Re-elected International Swimming Federation (FINA) President Julio Maglione has promised to serve a full four-year term in office after criticising the concept of age limits in sport.
Beaten rival Paolo Barelli warned that it is the Uruguayan's responsibility to resolve the "infection" which he claimed is affecting the world governing body before it is too late.
Both men were speaking after a FINA Congress here today where 81-year-old Maglione triumphed by 258 votes to 77.
Maglione, first elected President to replace Algeria's Mustapha Larfaoui in 2009, is now expected to serve until shortly before his 86th birthday in 2021.
He was only permitted to stand again after engineering an extension to term limits in 2015 and a statute change requiring that all members of the ruling FINA Bureau must be under 80.
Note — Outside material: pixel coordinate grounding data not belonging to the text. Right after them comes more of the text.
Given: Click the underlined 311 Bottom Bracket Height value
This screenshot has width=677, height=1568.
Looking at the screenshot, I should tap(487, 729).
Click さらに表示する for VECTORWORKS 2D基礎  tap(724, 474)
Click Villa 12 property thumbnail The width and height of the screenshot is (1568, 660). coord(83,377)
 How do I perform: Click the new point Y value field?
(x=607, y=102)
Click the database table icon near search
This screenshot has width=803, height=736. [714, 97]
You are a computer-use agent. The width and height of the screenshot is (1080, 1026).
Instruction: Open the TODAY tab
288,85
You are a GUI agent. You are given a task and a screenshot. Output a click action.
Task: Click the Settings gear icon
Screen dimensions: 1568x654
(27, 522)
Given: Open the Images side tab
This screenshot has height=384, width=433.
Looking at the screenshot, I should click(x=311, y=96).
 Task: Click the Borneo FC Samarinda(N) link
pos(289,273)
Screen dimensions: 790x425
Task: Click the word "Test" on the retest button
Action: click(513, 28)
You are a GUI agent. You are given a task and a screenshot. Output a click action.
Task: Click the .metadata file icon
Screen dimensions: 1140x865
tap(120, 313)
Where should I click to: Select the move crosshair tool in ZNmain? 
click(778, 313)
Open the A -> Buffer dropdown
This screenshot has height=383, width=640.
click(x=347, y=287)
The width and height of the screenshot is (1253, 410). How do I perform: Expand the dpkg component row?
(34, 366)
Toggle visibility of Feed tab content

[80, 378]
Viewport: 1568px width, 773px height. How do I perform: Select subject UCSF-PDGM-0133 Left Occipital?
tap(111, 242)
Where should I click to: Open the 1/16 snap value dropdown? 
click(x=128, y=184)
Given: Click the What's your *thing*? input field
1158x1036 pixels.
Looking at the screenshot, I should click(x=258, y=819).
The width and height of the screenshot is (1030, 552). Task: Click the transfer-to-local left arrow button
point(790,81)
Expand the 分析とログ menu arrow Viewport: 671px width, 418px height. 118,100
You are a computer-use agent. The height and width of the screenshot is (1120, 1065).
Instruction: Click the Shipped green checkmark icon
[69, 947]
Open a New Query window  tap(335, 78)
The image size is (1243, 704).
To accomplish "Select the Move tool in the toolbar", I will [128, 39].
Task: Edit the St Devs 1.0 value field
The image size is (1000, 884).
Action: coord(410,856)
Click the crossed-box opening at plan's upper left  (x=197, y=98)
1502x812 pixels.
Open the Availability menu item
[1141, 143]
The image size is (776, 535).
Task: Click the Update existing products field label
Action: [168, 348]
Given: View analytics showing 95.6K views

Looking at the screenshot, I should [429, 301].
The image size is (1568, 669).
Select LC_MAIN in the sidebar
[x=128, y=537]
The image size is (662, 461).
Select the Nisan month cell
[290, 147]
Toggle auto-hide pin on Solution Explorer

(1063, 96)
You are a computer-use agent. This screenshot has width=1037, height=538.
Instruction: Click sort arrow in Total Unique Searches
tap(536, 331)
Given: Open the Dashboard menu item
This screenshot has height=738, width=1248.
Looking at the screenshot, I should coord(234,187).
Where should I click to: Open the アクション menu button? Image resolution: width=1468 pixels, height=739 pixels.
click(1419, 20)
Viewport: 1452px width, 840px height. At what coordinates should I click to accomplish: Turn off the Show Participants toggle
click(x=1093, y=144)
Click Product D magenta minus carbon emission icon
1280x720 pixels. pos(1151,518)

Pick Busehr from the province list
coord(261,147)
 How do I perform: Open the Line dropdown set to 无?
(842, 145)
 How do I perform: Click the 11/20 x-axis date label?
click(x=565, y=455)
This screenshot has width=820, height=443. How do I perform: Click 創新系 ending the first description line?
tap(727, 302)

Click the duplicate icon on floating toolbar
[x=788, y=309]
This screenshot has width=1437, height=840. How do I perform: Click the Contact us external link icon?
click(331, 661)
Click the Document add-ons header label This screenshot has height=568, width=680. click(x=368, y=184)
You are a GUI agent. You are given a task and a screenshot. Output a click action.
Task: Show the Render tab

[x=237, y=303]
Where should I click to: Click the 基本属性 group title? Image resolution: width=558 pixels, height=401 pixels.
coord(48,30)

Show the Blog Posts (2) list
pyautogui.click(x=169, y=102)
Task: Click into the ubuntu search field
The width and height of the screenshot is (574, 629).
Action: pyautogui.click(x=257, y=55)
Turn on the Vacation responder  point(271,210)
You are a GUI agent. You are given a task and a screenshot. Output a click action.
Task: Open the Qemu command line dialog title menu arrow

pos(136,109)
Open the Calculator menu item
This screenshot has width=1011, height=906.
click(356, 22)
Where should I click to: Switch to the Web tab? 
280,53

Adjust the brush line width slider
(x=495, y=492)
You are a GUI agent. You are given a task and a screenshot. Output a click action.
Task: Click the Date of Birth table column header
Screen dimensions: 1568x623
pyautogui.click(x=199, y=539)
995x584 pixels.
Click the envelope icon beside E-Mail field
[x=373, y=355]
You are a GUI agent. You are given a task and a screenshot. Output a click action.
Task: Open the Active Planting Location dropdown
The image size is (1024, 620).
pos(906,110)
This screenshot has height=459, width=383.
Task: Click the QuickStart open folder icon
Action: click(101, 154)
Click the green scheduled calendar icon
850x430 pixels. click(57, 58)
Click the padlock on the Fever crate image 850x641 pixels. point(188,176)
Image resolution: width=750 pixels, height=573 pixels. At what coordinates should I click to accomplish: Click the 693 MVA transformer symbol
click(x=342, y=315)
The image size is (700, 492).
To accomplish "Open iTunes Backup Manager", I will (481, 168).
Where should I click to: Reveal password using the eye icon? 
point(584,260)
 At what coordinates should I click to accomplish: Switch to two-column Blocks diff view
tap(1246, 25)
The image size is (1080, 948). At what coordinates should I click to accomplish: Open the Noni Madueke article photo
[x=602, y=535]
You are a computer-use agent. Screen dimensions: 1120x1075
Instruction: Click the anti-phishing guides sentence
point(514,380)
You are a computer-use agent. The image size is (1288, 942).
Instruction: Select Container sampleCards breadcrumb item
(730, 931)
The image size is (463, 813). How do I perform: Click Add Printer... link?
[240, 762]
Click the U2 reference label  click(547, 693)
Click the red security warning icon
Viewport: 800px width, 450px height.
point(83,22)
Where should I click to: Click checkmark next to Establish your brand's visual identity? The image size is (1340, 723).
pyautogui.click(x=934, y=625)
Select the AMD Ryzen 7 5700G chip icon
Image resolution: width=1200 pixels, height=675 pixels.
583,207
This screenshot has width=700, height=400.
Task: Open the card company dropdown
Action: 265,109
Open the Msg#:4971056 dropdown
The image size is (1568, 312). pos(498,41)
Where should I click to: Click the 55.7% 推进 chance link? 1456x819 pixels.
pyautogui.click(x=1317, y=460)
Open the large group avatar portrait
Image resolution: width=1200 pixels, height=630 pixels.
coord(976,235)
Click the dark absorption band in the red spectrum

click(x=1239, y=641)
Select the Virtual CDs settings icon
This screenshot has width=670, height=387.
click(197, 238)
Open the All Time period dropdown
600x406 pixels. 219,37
"I am feeling very well and I respect the decision of FINA," Maglione, an honorary member of the International Olympic Committee (IOC) after passing the maximum age limit of 80, said.
"The decision of the Assembly of FINA decides not to have age limits.
"None of the continental or national organisations have a limit of age, including the Italian Federation.
"I do not agree with the decision of the limit of 80 years.
"I think the people agree, they tell me, 'We love what you are doing'.
"The IOC do not establish for other organisations any obligations about the age.
"ASOIF (Association of Summer Olympic International Federations) and all the National Federations do not have limit of age."
The IOC has age limits of 80 for members appointed until 1999 and 70 for those joining later.
A maximum of five exceptions, however, are permitted by the IOC once the limit of 70 is reached.
There had been speculation that Maglione would step down as President midway through his term to make way for Husain Al-Musallam, the Kuwaiti re-elected the position of senior vice-president today.
The Uruguayan has vowed, though, he will serve a full four-year term.
"You must be crazy," he responded when asked if he could cut his term short.
"I was elected for four years.
"I respect the [FINA] Assembly and Federations that voted for me and I feel a responsibility to be here for four years."
Maglione claimed that today's election was an example of "democracy, 100 per cent" before promising further measures to make FINA a "more clear and more open" body.
Barelli, holding a separate press conference alongside colleagues from the European Swimming League (LEN), which he leads, claimed FINA must make more substantial changes in order to survive.
The Italian Senator had run an aggressive campaign during which he repeatedly criticised FINA's governance and leading figures.
Enhanced spending on development and anti-doping were two areas he cited today.
"The risk is infection and going to hospital, where you can either die or stay some months or some days," he answered when asked what will happen to FINA if reforms are not realised.
"An infection has entered our [FINA's] body and we must find a way to resolve it.
"The only thing that can happen is to promote good governance."
Barelli appeared to implicitly blame Al-Musallam for many of FINA's problems.
"The person who is guiding FINA is not Julio," he said without elaborating.
"The person is someone else."
Barelli questioned why Kuwait remains suspended from the body for Government interference but other nations in a supposedly similar position, such as Brazil, are not.
Al-Musallam is opposed to the factions now influencing Kuwaiti sport from the Government side.
During a bitter final week of campaigning Al-Musallam was forced to deny wrongdoing following reports he requested a 10 per cent cut of sponsorship deals in his capacity as director general of the Olympic Council of Asia (OCA).
Barelli joked "FINA get 10 per cent" when a curtain fell during his press conference today.
It was pointed out that FINA have still not "transparently" explained on what grounds why Al-Musallam was allowed to participate in today's election after calls for him to be barred due to Kuwait's suspension.
FINA ruled earlier this week that there was no reason for him not to participate.
Al-Musallam has also rejected any wrongdoing after being seemingly identified as a co-conspirator in a United States Department of Justice (DoJ) investigation into widespread corruption at FIFA.
A DoJ indictment published in relation to the case concerning Guam's Richard Lai, who admitted receiving nearly $1 million (£773,000/€915,000) in bribes, outlines "co-conspirator number three" as a "a high-ranking official of the OCA and an official of the Kuwait Football Association (KFA)".
Al-Musallam has denied suggestions he was involved after he appeared to have been identified by the DoJ as "co-conspirator number two", is director general of the OCA and a key member of the Kuwait Football Association.
"It’s only allegations," Al-Musallam, a member of the IOC Olympic Solidarity Commission the right-hand man of OCA and Association of National Olympic Committees President Sheikh Ahmad Al-Fahad Al-Sabah, said after the Congress.
"The OCA and FINA Ethics Committee did the investigation and there was no wrongdoing.
"People think I am bad, people think I am good, this is normal.
"We are human at the end of the day.
"Let’s enjoy and celebrate the Championships
"All the countries voted for me - there was not a single objection.
"I have no problem with anyone in FINA or LEN, we are one family."
- Sheikh Ahmad and IOC President Thomas Bach each attended a FINA Gala Dinner held after the Congress.